Maleta con libros perdida… en fin.
Venezuela me produce quemaduras como una plancha
prendida, hasta cuándo.
Claudia Sierich

Torment in Venezuela. Lacking Drugs, Mentally Ill Drift Into Despair and Psychosis en primera página del New York Times. Una foto supuestamente tomada en un hospital mental público donde no hay comida para los enfermos. Los antisicóticos también están desaparecidos.

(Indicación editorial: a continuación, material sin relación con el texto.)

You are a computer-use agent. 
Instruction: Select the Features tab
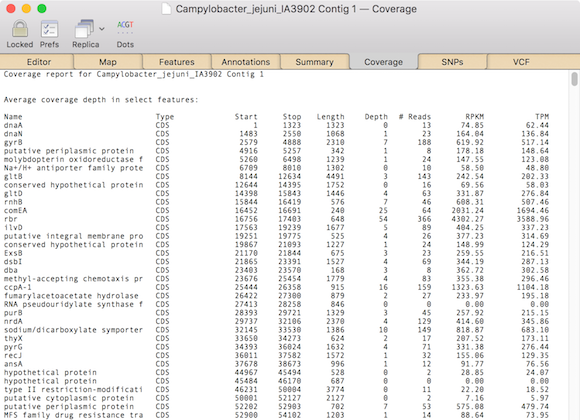click(176, 62)
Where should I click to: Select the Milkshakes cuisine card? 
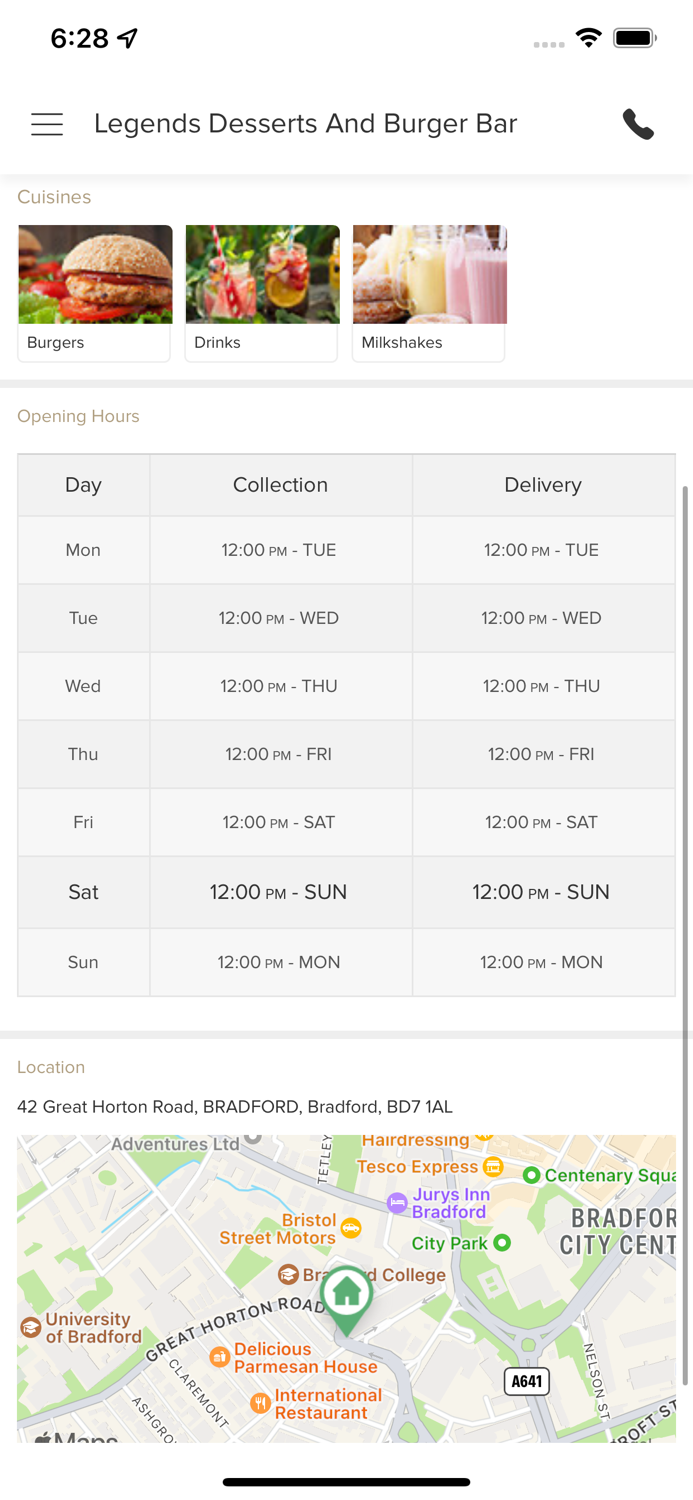coord(429,292)
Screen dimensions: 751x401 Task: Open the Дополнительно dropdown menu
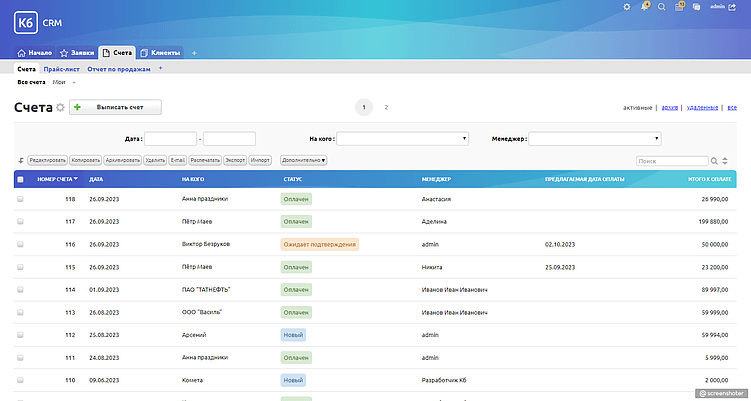point(304,160)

Recuerdo el sueldo de empleado público que cobra el dealer allá por las veinte diarias de Alprazolam que ordenan algunas vidas caóticas. Así la mitad del día se va en conseguir el dinero para las pastillas y la otra mitad consumiéndolas. Mientras, la jornada de un revendedor callejero también se ha vuelto exigente: saber llegar al punto donde mejor se trapichea con la comida y la salud de un país, allá te pone flaco.

A. me advierte que lo que importa es lo que queda al final del día. No hay que detenerse en el morbo que desata la foto de una carie o de un mural nostálgico de Chávez sonando una Small Merengue Guira mientras amaba a los pobres de El Bronx, ni transformar en literatura a los manicomios, pero me empieza a dar vueltas un trozo de Leopoldo María Panero, Los años han roto mi cara/y dicen que no es sangre, sino pus lo que corre/lentamente por el tembladeral de mis venas/donde agoniza un dios del pasado/que desde el poema nos llama con la mano de un muerto.

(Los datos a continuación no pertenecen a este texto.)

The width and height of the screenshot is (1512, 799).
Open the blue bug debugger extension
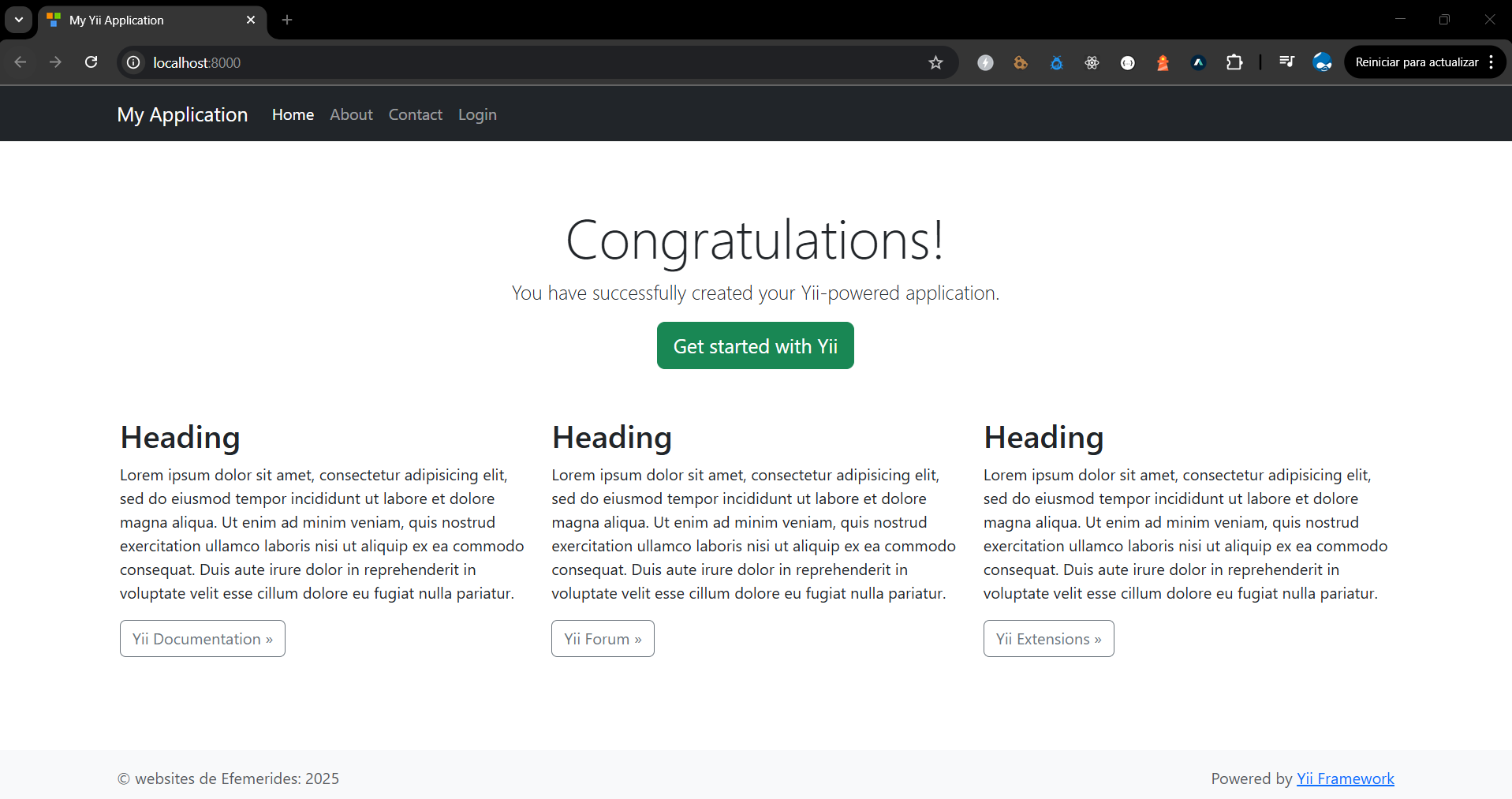pyautogui.click(x=1056, y=62)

Y te empiezas a dormir por todas partes.

Teclear, sin que te quede nada por dentro, sería más terapéutico. Pero llega una hora en que tus propias manos te tapan la boca. Ahora necesitas el Castor Oil también para los pinchazos de la muñeca.

Si estuvieras allá, el tormento te hubiera consumido, parece que oigo al loco suicida que se desangra en la laja de la calle y que mi abuela consuela. La recordé cuando vi los rostros del final de Antonin Artaud: En el hospital de Rodez yo vivía bajo el terror de una frase: El señor Artaud no come hoy, pasa al electroshock. Años después habían dinamitado la piedra. Ni rastro de las enredaderas de coronillas donde jugábamos y a la que nunca volví después que el viejo demente se suicidara allí. Tampoco sabría encontrar la tumba de aquella abuela que iba de un sitio a otro desparasitando niños con higuereta, mediando entre enemigos, bajando de la soga a ancianos exhaustos, oyendo la última conversación cuerda de un loco.

Caminar también sería terapéutico, si no te durmieras por las veredas.

Hasta que reconoces la mancha roja en el follaje cerca de la Marina. Inflorescencias de la higuereta que puede paralizar si se suministra en dosis muy concentradas pero que convertidas en gotas alivian la mano adolorida que no escribe, ni pesca como algunos parroquianos al atardecer en La Marina al final de la Dykman Street.

Alguien me despierta ofreciéndome un pescado con el que regreso feliz a casa.

A. levanta las cejotas lo más que puede, me lo arrebata y corre a tirarlo por el bajante.

Que me dé por seguir usando plumas fuentes vaya y pase, total, la tinta no es tan venenosa. Pero que por no poder usarlas cuando se me retuercen los dedos y recurra a los aceites de Higuereta es muy irresponsable cuando ya se sabe que aquí estamos en alerta por los sobres terroristas interceptados con trazas de la planta.

Hay que oír a A. Debo tener cuidado de no seguir trayendo y llevando tóxicos.

Cómo se me ocurre cerrar los ojos en los vagones y en los parques donde han pasado el verano tantos dementes que han soltado por el buen tiempo o por un asunto de salud pública no resuelto con las farmacéuticas. Aquí tampoco los revendedores la tienen fácil.

Me pongo en cuarentena. Por unos días no leer noticias. Apenas asoma la palabra Venezuela, otro yo viene a buscarme para que socorra a los suicidas, y sin las plantas ni la templanza ni los libros ni el humor de mi abuela, y sin mi abuela, deriva entre la desesperación y la psicosis. Eso sí, como tampoco heredé su osatura, aletargada echo una barriguita de grasa mala, nerviosa.